壁画的内容,完全超出了涵婓乃至所有血核世界修士的认知极限!
那是一个无法用言语形容其辉煌的文明!
高耸入云、结构精妙绝伦的尖塔,塔身流淌着液态的银色光芒,无数悬浮的平台如同星辰般环绕着塔身运转。天空中并非日月星辰,而是巨大、精密、如同神只造物般的几何体结构,散发出柔和的、却足以照亮整个世界的能量光辉。地面上,庞大的机械造物与奇异的、散发着荧光的植物和谐共生,半透明的管道网络中流淌着彩色的能量流。智慧生灵并非人形,他们的形态更接近完美的能量聚合体或精密的构装体,在那些宏伟的建筑与机械间穿梭、交流,整个画面充满了秩序、理性、创造与超越凡俗的壮美!
“这…这是什么?”一个血刃卫失声喃喃,手中的兵刃几乎要脱手掉落。眼前的景象彻底颠覆了他对“力量”与“世界”的认知。
涵婓的心脏也如同被巨手攥紧,一股源自灵魂深处的震撼与寒意席卷全身。他从未见过,甚至从未想象过这样的景象。这绝非血核世界任何一个已知纪元的文明!
然而,这辉煌的画卷,并非永恒。
壁画的视角在移动,在延伸。越过那些流淌着银光的尖塔和悬浮平台,越过那些和谐共生的机械与植物,画面转向了天空的尽头——
毁灭降临了。
漆黑的、翻滚的、如同粘稠墨汁般的“云层”撕裂了能量几何体构成的天穹!那不是云,而是无数扭曲蠕动、散发着浓郁不祥气息的触须!它们自天外而来,带着纯粹的毁灭意志。巨大的、如同山峦般庞大的根须状物从“墨云”中狠狠砸下,轻而易举地洞穿了那些精密的能量几何体,碾碎了流淌着银光的高塔。根须所过之处,大地崩裂,流淌的能量流瞬间被污染成污浊的黑色,荧光的植物成片枯萎凋零。
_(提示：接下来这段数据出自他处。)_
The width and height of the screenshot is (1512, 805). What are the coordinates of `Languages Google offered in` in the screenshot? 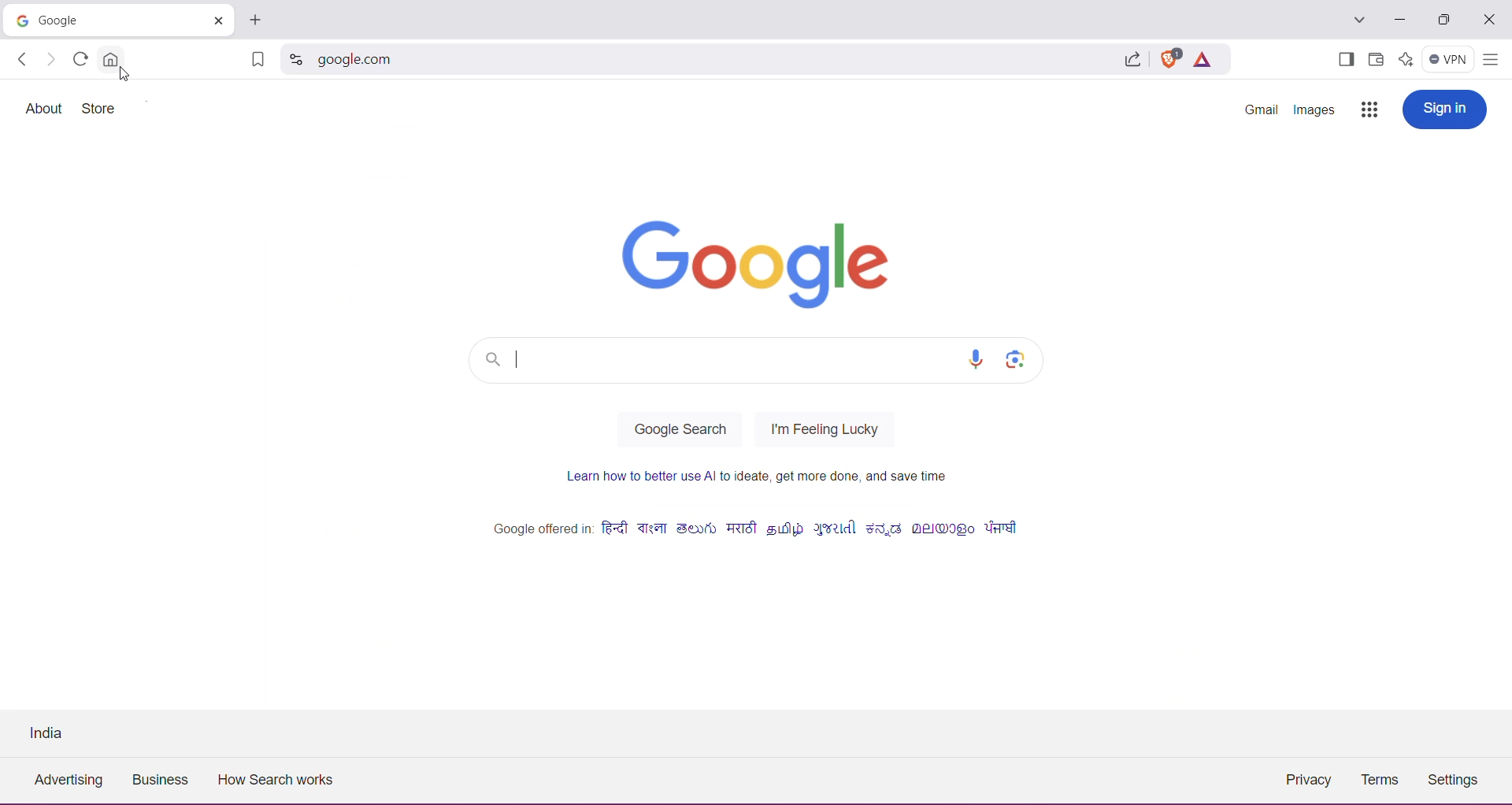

那些能量聚合体或构装体的智慧生灵,在壁画中被描绘得极其渺小。他们试图反抗,释放出璀璨的光束,撑起巨大的能量护盾。但在那些碾压一切的恐怖根须面前,一切抵抗都显得如此苍白无力,如同螳臂当车。壁画清晰地展现着他们被根须缠绕、撕裂、或是被根须上渗出的污浊黏液溶解、同化的惨烈过程。无数代表着生灵的光点,如同被狂风吹熄的烛火,大片大片地湮灭。
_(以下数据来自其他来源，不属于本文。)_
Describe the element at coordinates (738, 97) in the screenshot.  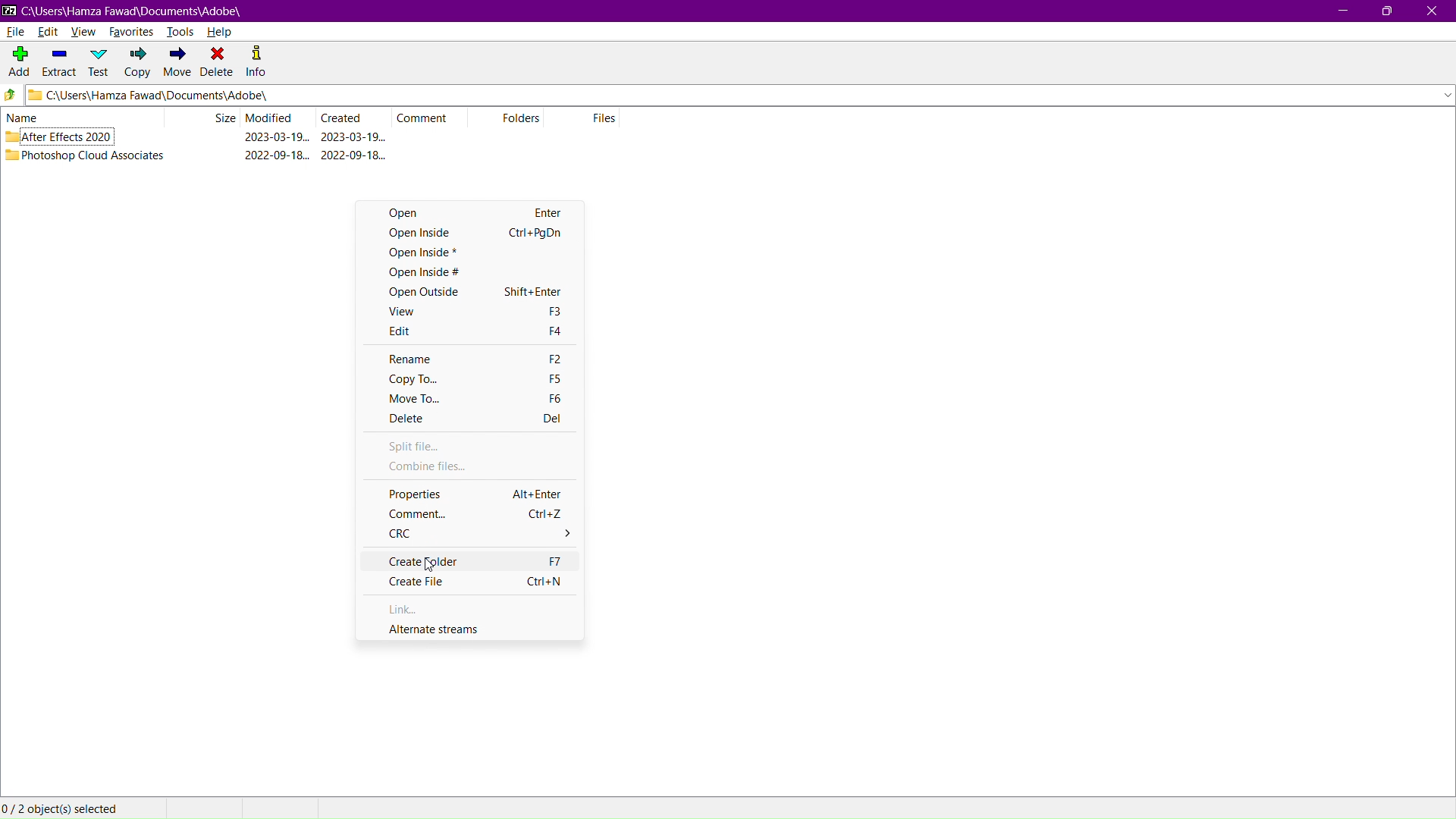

壁画的一角,更是描绘了一个令人灵魂冻结的场景:一座最为宏伟的、似乎由纯粹水晶构筑的尖塔顶端,一个巨大得难以想象的、类似花苞般的漆黑结构正在缓缓“绽放”。在它展开的“花瓣”中心,并非花蕊,而是一个深不见底、旋转着的、仿佛能吞噬一切光与希望的漩涡!漩涡周围的空间呈现出怪异的破碎与扭曲感,无数细小的、形态狰狞的阴影正源源不断地从漩涡中蜂拥而出,扑向下方残破的大地!
“幽冥母树…血狱通道…”涵婓的牙齿几乎要咬碎,每一个字都像是从冰窖里挤出来。壁画描绘的,正是幽冥族入侵的终极形态!那绽放的黑色花苞,与第46章洛红衣喜帕上闪现的幽冥图腾何其相似!那蜂拥而出的阴影,不正是幽冥族最低等的爪牙——“蚀骨幽影”吗?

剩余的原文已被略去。